By Pauline Weston Thomas for Fashion-Era.com
These Tailleur fashion plates are coat and costume (suits) trade plates from the Autumn of 1965. They show quite dressy, but timeless images which were very typical of clothing for more mature groomed women of the early sixties.
The suit was a fashionable all purpose elegant ensemble and it was often enhanced with a matching or toning three-quarter or full-length coat.
Collars were frequently trimmed with beaver lamb or mink and cuffs were often deep and plush. Buttons were also used as accents.
This semi-fitted, mink-trimmed coffee-coloured suit right, reminds me very much of a costume I recall my mother wearing to my elder sister's wedding in 1965.
In addition to trimming, ladies' suits and coats, mink was often used to make mink jewellery brooches. In the photograph left and circa 1964/5 this young woman wears a black cocktail dress trimmed with fur. Fur was also used on dress hemlines too.
The green suit in the header is also very much of the era. Notice how some of the suit jackets are boxier and straighter tapering to the hip rather than showing the more hourglass silhouette of c1950-1960.
1960s Fashion History Drawings - 1965
Use these Tailleur images below as inspiration for fashion designing and pattern cutting.
They have an early 1960s fashion feel for more mature women. All the images will expand to fit an A4 sheet when printed out. Click the thumbnails for those enlargements. The mini skirt length was not really an accepted mass fashion when these trade plates were designed for a more conservative mature market.
These trade fashion plates were probably directed at a more mature market. The Tailleur 1965 book cover they come from states that the patterns were available only in UK size16 (Europe 44) and 20 (48) only.

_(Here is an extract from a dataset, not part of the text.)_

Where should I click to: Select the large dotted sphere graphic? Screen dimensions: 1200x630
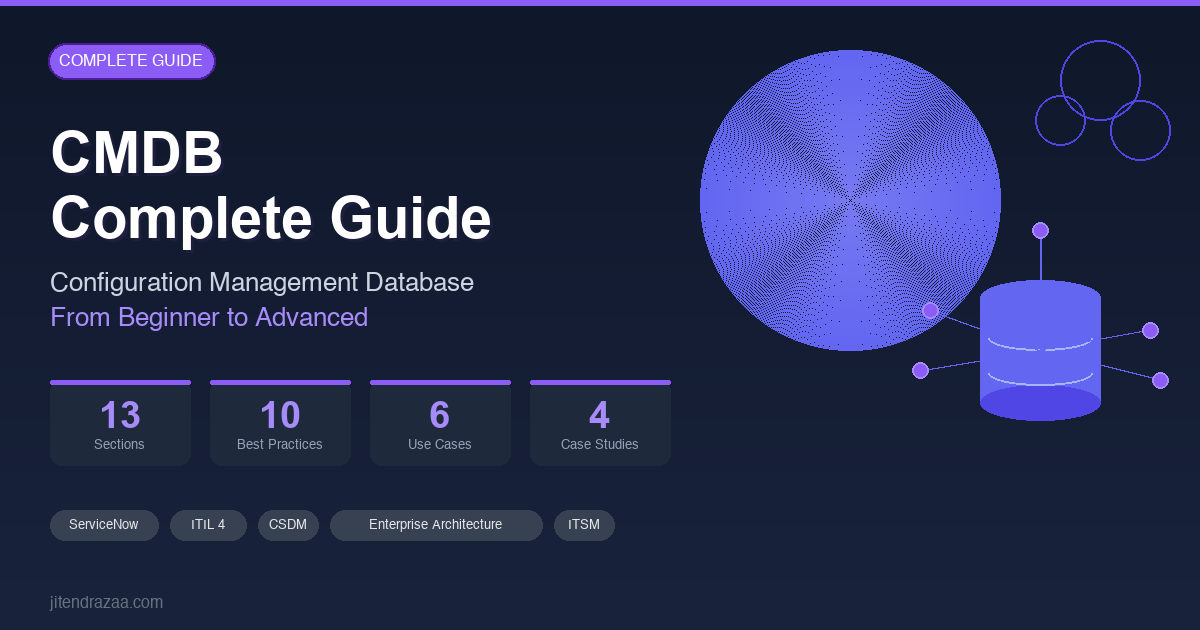850,198
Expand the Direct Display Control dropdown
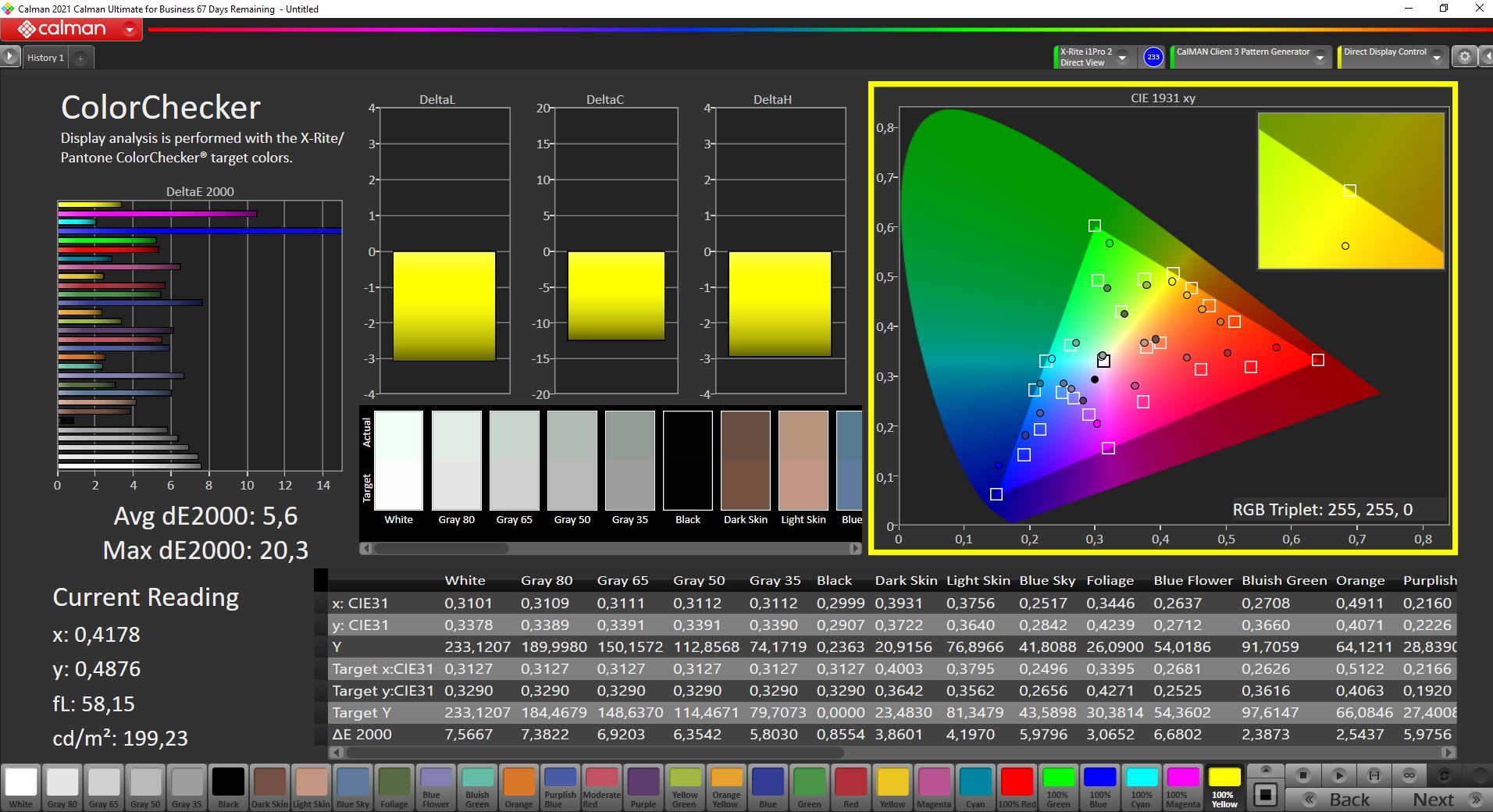Screen dimensions: 1493x812 [x=1438, y=58]
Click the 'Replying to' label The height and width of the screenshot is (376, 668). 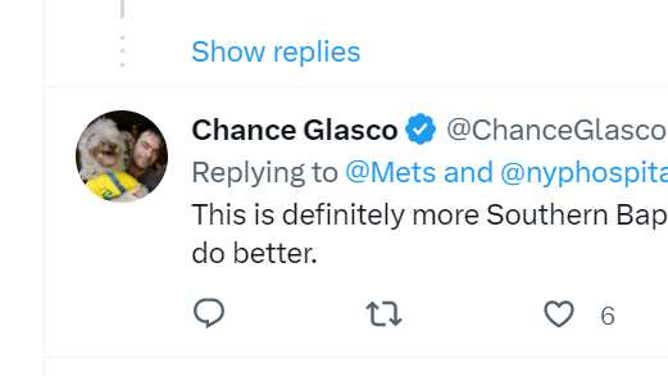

The larger size 20 would have been aimed at the plus size fashion market then known as the Outsize Retail Trade.
One major fashion store of the era and now called Evans used to be named Evans Outsizes. The suits and coats here do follow the general lines of the day, but should be regarded as more usually worn by groomed women rather than younger girls.
This photograph above was taken circa 1959/61 and you can see the suits and coats have very similar lines to the trade fashion plates above. We can therefore conclude that these fashions were probably 'classic' in styling and possibly lagging 2 or 3 years behind.
The drawings on the 1962 page are more reflective of clothes younger women might have worn in this time frame.